Puisque M. Fummerton n’a pas assuré la conformité des conducteurs d’ABI Trucking avec les lois et règlements en matière d’heures de service, le juge conclut que la conduite de M. Fummerton représente un écart marqué de celle d’un propriétaire-opérateur de véhicules commerciaux raisonnablement prudent. Couplé avec la participation prévue à l’article 21 C.cr., M. Fummerton pouvait valablement plaider coupable lui-même à la conduite dangereuse.

Quant à la peine, le juge identifie plusieurs facteurs aggravants. M. Fummerton, lui-même un conducteur de véhicules lourds expérimenté, savait qu’il employait des conducteurs enclins à ne pas respecter les règles. Il fournissait à ceux-ci les moyens de ne pas se conformer à leurs obligations en matière d’heures de service. Cette pratique était persistante et fréquente. La vitesse de la combinaison des véhicules d’environ 10 tonnes était élevée (environ 105 km/h), et ce, sur des autoroutes souvent fréquentées par le public. Le juge refuse toutefois de considérer des contraventions antérieures en matière d’heures de service comme étant un facteur aggravant. En effet, la preuve ne démontre pas l’absence de diligence de M. Fummerton à cet égard.

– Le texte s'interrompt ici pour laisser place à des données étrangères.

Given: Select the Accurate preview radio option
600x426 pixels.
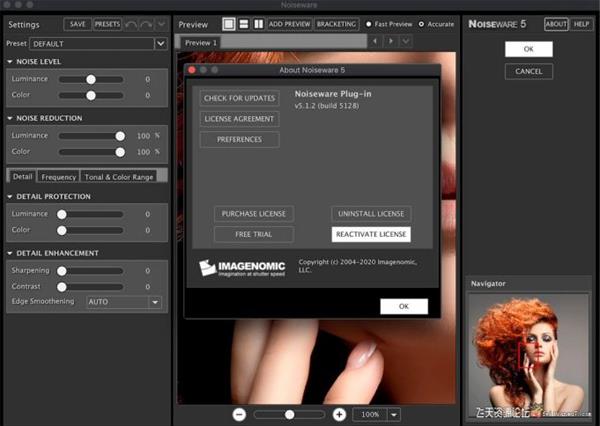Looking at the screenshot, I should tap(421, 23).
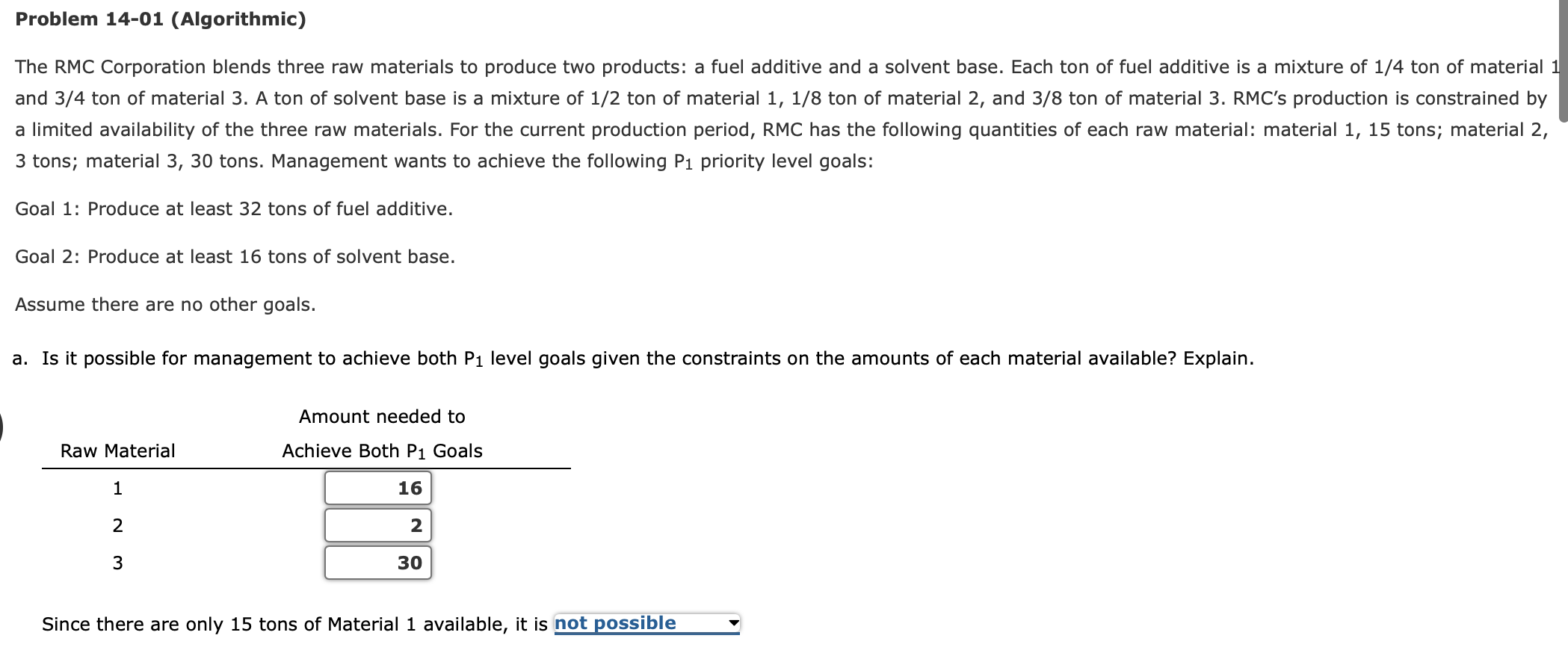Click the Material 2 amount input field
This screenshot has width=1568, height=656.
[x=377, y=525]
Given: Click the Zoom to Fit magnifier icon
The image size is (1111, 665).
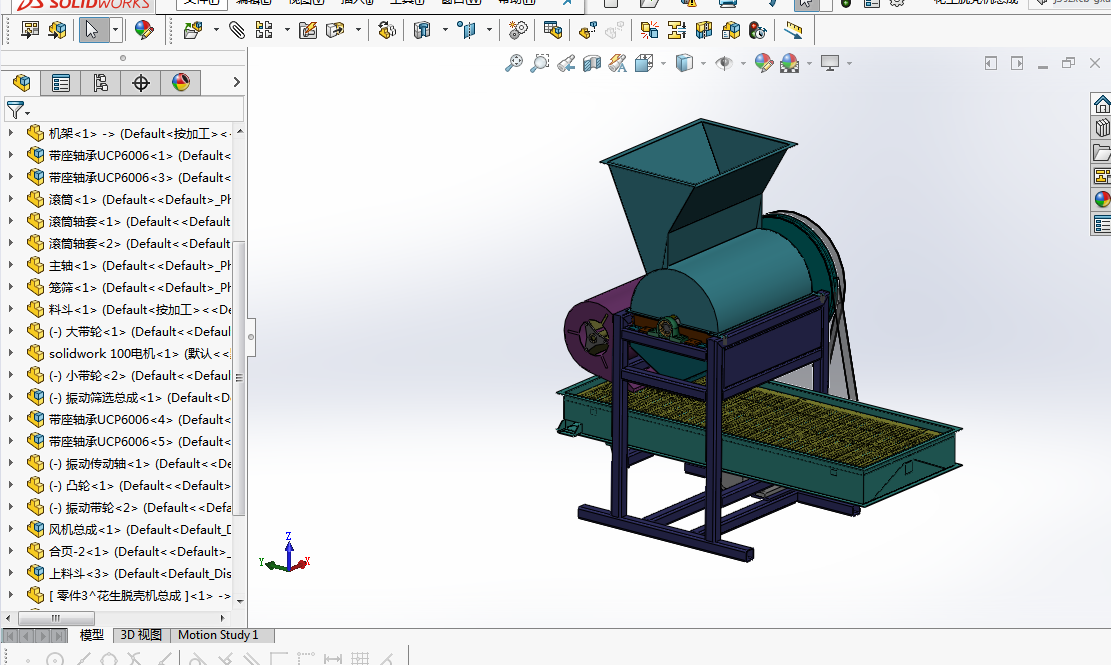Looking at the screenshot, I should tap(514, 63).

M. Fummerton est donc condamné à une peine de 6 mois d’emprisonnement et 18 mois de probation, considérant que l’infraction est grave, que le degré de responsabilité de M. Fummerton est élevé, mais que le risque de récidive est minime.

À la lumière de l’affaire Fummerton, la première en son genre au Canada, il est possible d’affirmer que suite à un accident mortel, le responsable des opérations d’un transporteur peut être déclaré coupable d’une infraction criminelle, et ce, même si ce responsable n’était pas sur les lieux au moment de l’accident.